Editorial: Death of a bureaucracy

Posted
Issue of Sept. 5, 2008
The grinding bureaucracy encountered by new immigrants to Israel is the stuff of legend. G-d only knows how many potential olim simply never applied to the Jewish Agency for Israel for permission to emigrate because they found the prospect of such a grueling ordeal too daunting to consider seriously. In this age of Nefesh B’Nefesh, aliyah can still be pretty tough, as this excerpt from a blog called “Israeli or bust,” would seem to attest. Written by Dr. Herman Weiss, until recently of West Hempstead, it describes his encounter last week with a clerk at an office of Israel's Department of Motor Vehicles:

I am next and show her my paperwork.
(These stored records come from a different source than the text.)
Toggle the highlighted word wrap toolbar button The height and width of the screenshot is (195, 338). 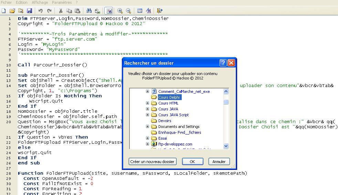coord(108,11)
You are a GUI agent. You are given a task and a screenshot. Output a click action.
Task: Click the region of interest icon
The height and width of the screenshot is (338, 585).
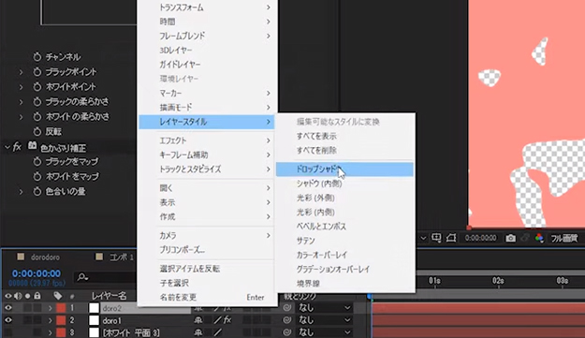[451, 238]
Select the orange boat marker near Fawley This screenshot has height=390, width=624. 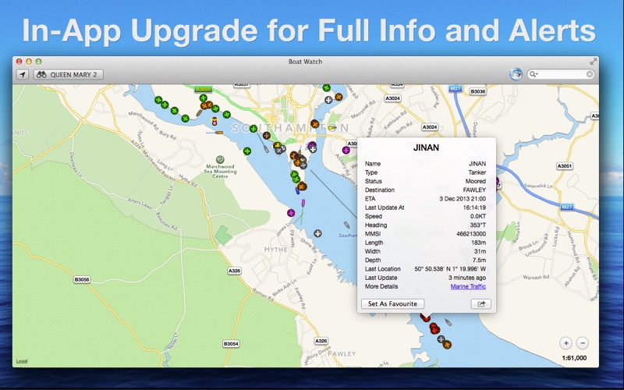click(x=447, y=344)
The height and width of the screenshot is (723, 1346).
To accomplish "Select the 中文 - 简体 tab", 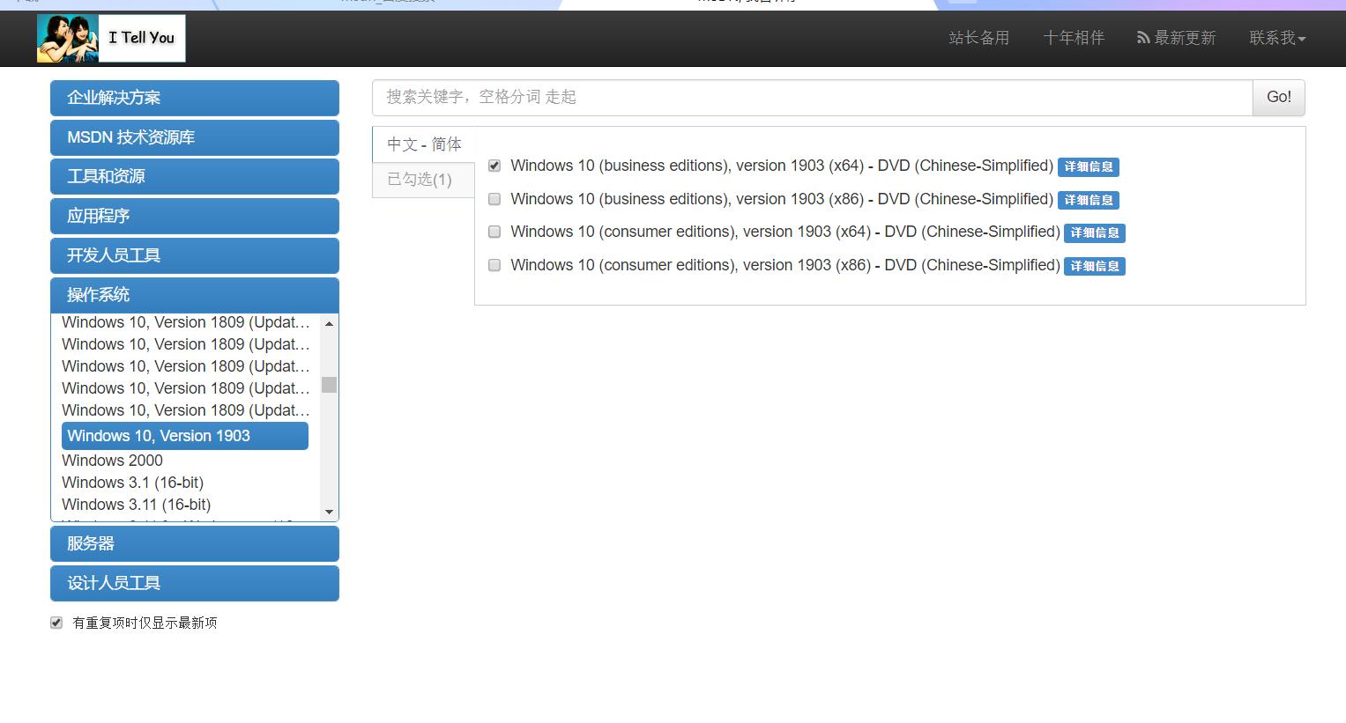I will [424, 144].
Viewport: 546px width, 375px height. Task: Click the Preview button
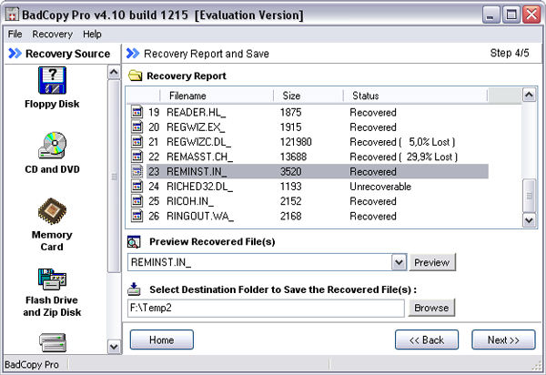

Sitting not three feet from a copier she tells me I need to get these documents (passports, Teudat Oleh, etc...) copied twice. I say O.K., there is a copier and I point to it. She did not even acknowledge that I said any thing as she handed me back my documents ..... I get everything copied and race back to the DMV ..... She takes a look at everything I copied and with disgust she hurls one of the copies back at me and says in Hebrew, 'I did not tell you to copy this.'                                                      Weissfamilymove.blogspot.com

Obviously, the process of uprooting one’s family and entire life and moving it from one country to another may never be completely free of aggravation. But Nefesh B’Nefesh has undoubtedly rendered the process a lot more palatable, and the evidence would seem to be the organization’s spectacular success in helping 15,000 North Americans make the move in the last six years. Yet, Nefesh B’Nefesh has now racked up a far greater accomplishment, the likes of which could not really have been predicted when it began implementing its system of technical and bureaucratic efficiencies, which have shaved hours and days and weeks of waiting and standing on line from the process of moving to Israel. This week it was announced that Nefesh B’Nefesh, a private organization, will take over from the Jewish Agency, a government organization, the primary responsibility for the marketing and promotion of North American aliyah. The Jewish agency will maintain its control over aliyah eligibility, but the bureaucrats responsible for that process will work in a small office, which we have visited, in the basement of the Nefesh B’Nefesh headquarters in Jerusalem. An amazing triumph of private enterprise over an inefficient government monopoly.